As far as the pt it could have been several things.

1. Most obvious, he took too much insulin and his BS was low. Easily ruled out by a Glucometer or even a chemstrip.

2. When you said his pulse was irregular was it fast or slow. Many diabetic pts are put on Beta blockers, and you mentioned a BP medication in your scenario. Beta blockers can lead to decreased heart rates which then can lead to arrhythmia's since the heart itself is getting ischemic from lack of blood.

3. You can also get a mixture of points 1 & 2. Normally when a diabetics blood sugar decreases the heart increases to make up for poor energy use. Beta blockers will stop this increase making the pt even worse off then in a normal hypoglycemic episode. Beta blockers are your "olols" propanolol (Inderal), atenolol (Tenormin), and metoprolol (Lopressor, Toprol) in case you did not know.

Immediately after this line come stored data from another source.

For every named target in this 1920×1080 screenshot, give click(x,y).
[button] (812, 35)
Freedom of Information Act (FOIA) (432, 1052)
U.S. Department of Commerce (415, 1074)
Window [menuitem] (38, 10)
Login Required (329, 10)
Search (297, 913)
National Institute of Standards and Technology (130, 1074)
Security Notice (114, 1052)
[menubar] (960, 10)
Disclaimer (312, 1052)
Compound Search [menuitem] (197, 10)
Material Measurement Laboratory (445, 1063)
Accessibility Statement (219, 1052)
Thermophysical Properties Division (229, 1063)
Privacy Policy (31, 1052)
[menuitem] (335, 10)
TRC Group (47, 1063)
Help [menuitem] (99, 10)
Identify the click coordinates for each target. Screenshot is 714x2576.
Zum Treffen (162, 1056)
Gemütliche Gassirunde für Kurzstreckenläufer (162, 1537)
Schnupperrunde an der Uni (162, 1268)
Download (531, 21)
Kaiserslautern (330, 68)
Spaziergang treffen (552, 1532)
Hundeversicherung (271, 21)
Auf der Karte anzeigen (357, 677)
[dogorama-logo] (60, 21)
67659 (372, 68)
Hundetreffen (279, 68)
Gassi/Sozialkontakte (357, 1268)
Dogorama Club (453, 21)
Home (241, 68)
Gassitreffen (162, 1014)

So in my humble opinion he should have ran an EKG and gotten a blood sugar double quick on arrival. If he failed to do this he was out of line.

Peace,

Marty

:joker:

Marty,

You hit every thing that I would have checked as an ALS provider. Shame on the Medic that turned that patient back over to the BLS provider. A newly diagnosed diabetic with a HX of heart problems can be a ticking time bomb.